WRITTEN INSTRUCTION 1: Duplicate the records from their first line through the line containing "coord(362,653)", keeping both ends, and omit the pictures.

Sigma V = 0; R3I1 - RxI2 = 0

Is that it?
 
  • #43
Femme_physics said:
It goes to R3

So it's

Sigma V = 0; R3I1 - RxI2 = 0

Is that it?

Yep! :smile:

(Sigh! :wink:)
 
  • #44
So now I have the correct 5 equations if I just replace the last correction with the 5th equation?

First, there are too many unknowns. To get the currents I0, I1, and I2, I need to know one more current or voltage. All the non-zero currents will scale with the voltage source.

You may solve for the resistance R, though.

Solving for Rx is simple and shouldn't involve current loops. The voltages on either side of the ammeter are the same, because the ammeter is close to a short circuit anyway, and because it's drawing no current. This means the voltage must divide in the same ratios in both of the two paths. So, R1/R3 = R2/Rx.

This is known as a balanced Wheatstone bridge.

Well, I'm not sure how to get to it yet. Step by step :)

WRITTEN INSTRUCTION 2: Write the next part of the forum thread on solving for Rx in the Wheatstone bridge circuit, picking up after its final post.

Records for locating displayed items
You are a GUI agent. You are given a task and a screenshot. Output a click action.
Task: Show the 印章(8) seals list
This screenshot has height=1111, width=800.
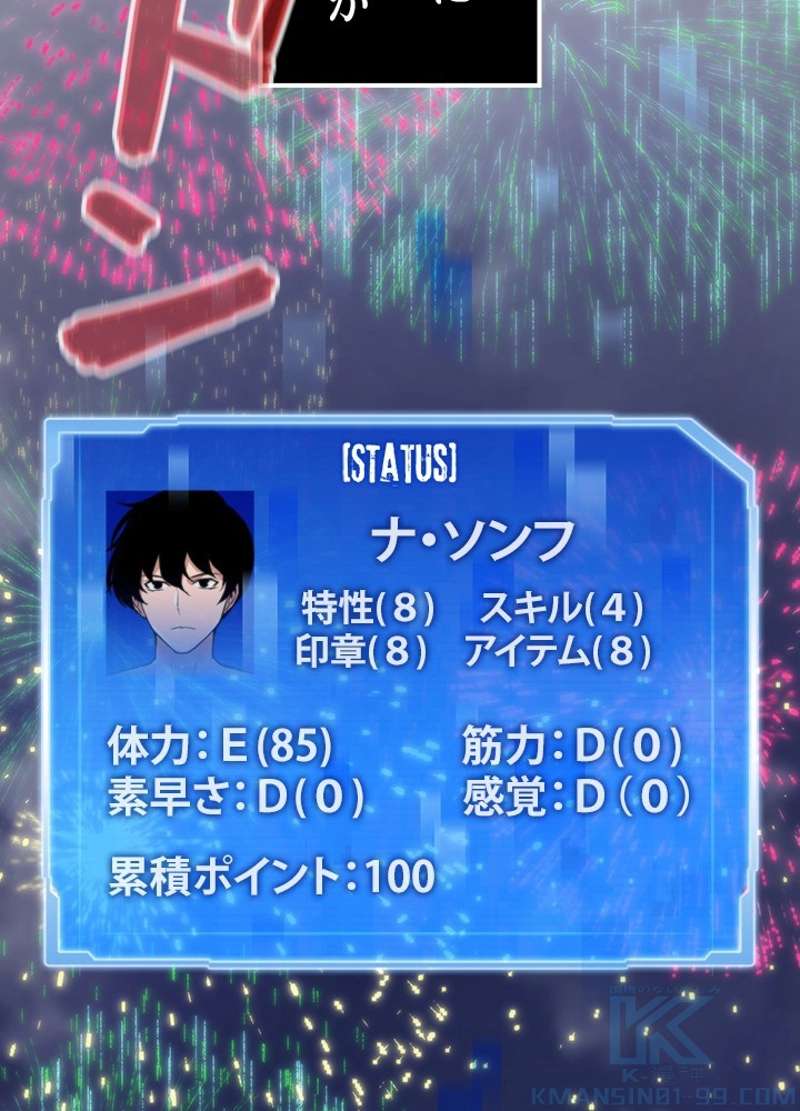coord(362,653)
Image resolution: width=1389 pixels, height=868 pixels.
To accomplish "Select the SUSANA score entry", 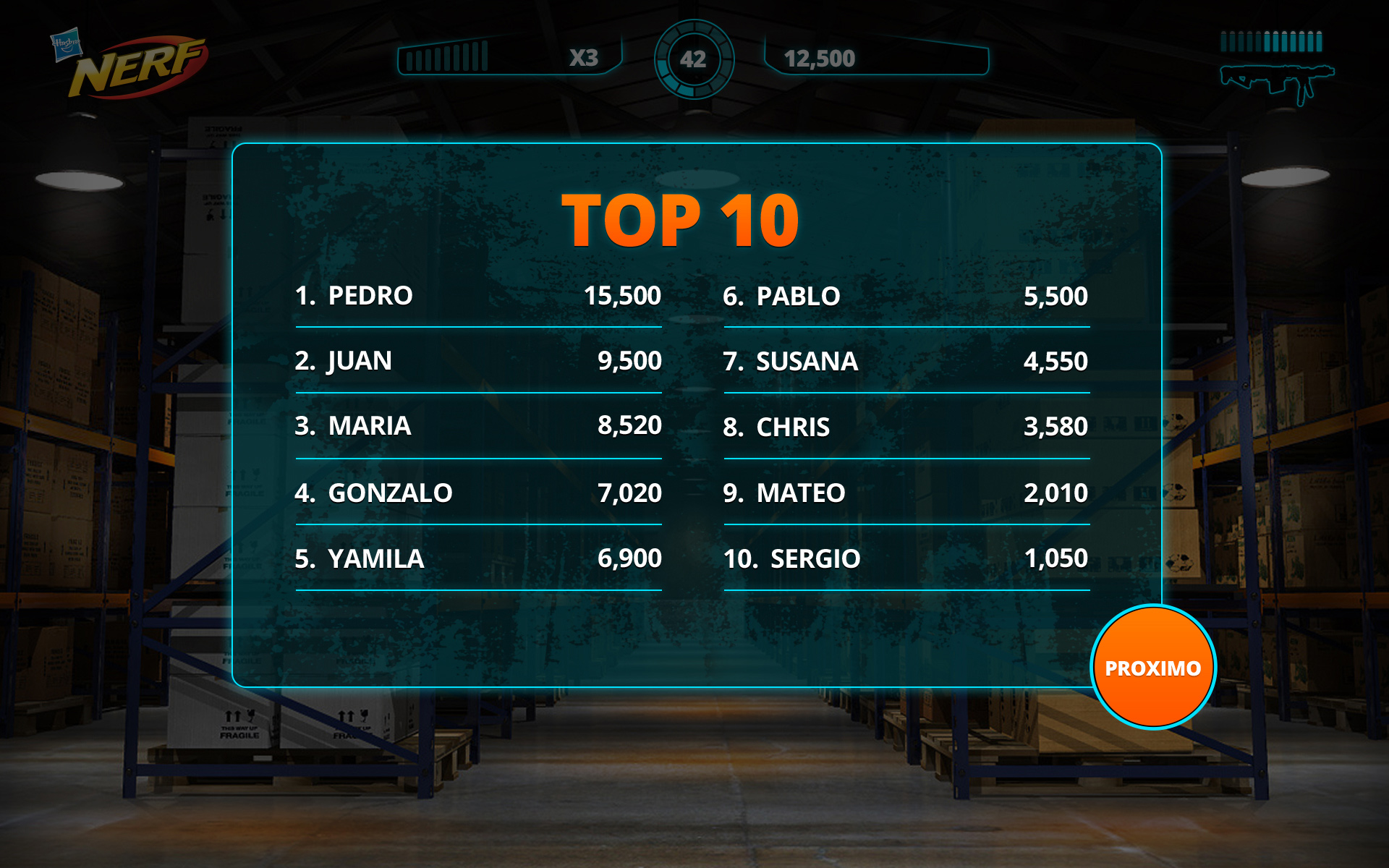I will pos(906,361).
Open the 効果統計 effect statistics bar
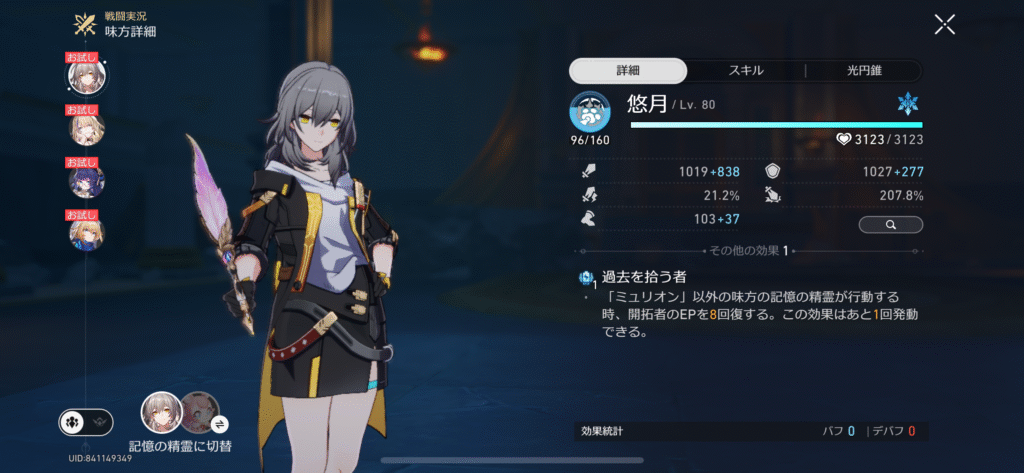 [747, 431]
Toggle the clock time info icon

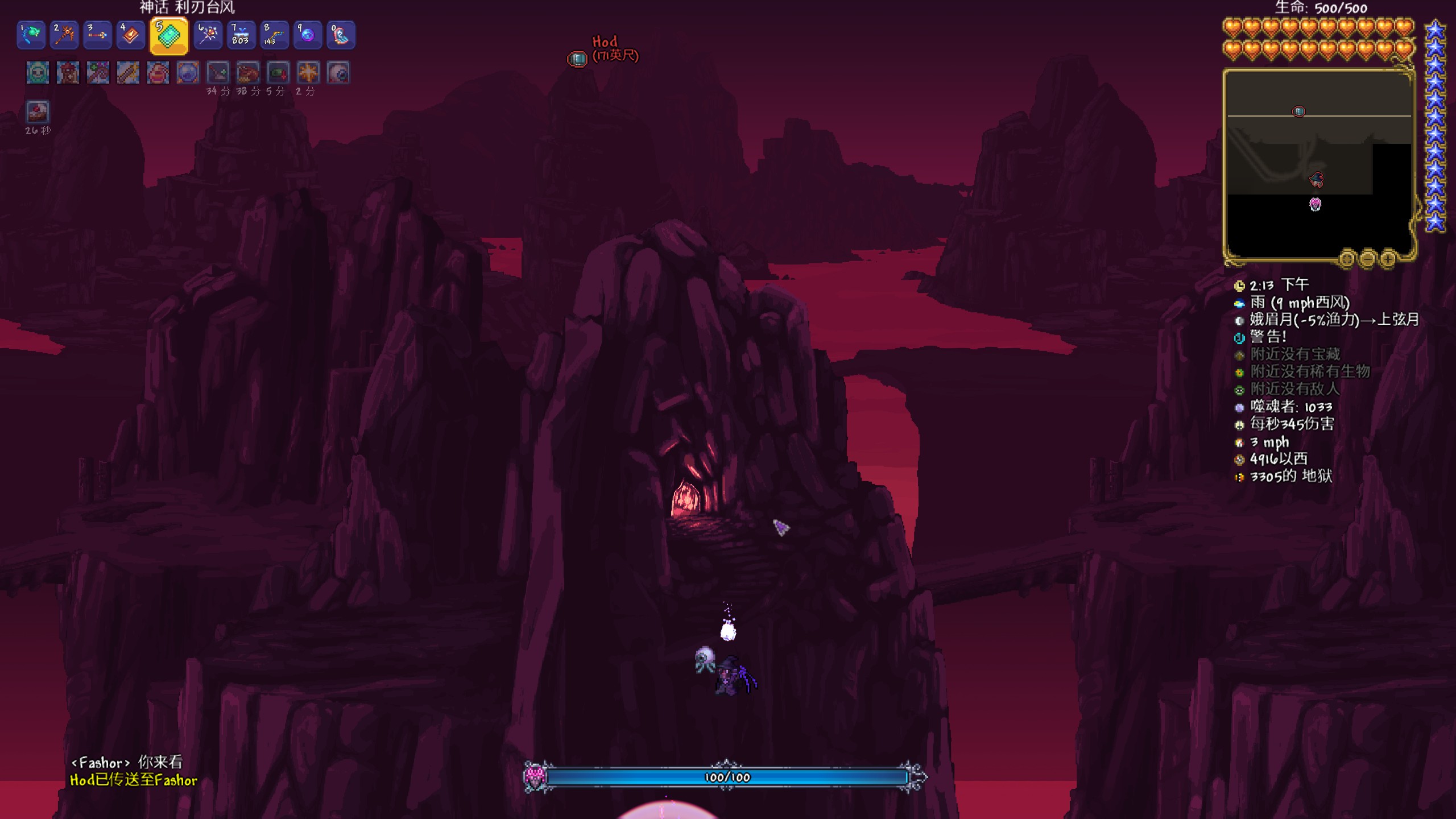(x=1239, y=286)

EXPECTED ANSWER 1:
You are a GUI agent. You are given a task and a screenshot. Output a click action.
Task: Show the 印章(8) seals list
This screenshot has height=1111, width=800.
coord(362,653)

EXPECTED ANSWER 2:
  • #45
I have to say, using the "ammeter" equation seems kinda made-up to me, fake or untrue. It's kinda weird to use a loop that has no current flowing through parts of it. It's as though I've "made up" a loop and really am just looking at 2 arms of this loop. Can I make up loops like that anywhere, or only when I have an ammeter?Also, still looking for confirmation please

So now I have the correct 5 equations if I just replace the last correction with the 5th equation?
 
  • #46
Wow! Five equations for such an innocent looking circuit.

It might of of interest to note that for a complete solution to a given circuit, it is sufficient to have a set of loops where each component of the circuit belongs to at least one loop.

For this circuit, three loops (and thus three equations) suffice to completely solve the circuit for any given values of the its components. And in indeed, there are particular conditions imposed upon this example that allow you to eliminate one of the loops entirely, leaving just two loops and thus two equations and two unknowns to worry about. I refer, of course, to the fact that the problem specifies that the current in the ammeter loop is zero. It is also the case that the only voltage source in the circuit belongs to both remaining loops, the remainders of which consist of two resistors in series. So you end up with two equations that don't even need to be solved simultaneously!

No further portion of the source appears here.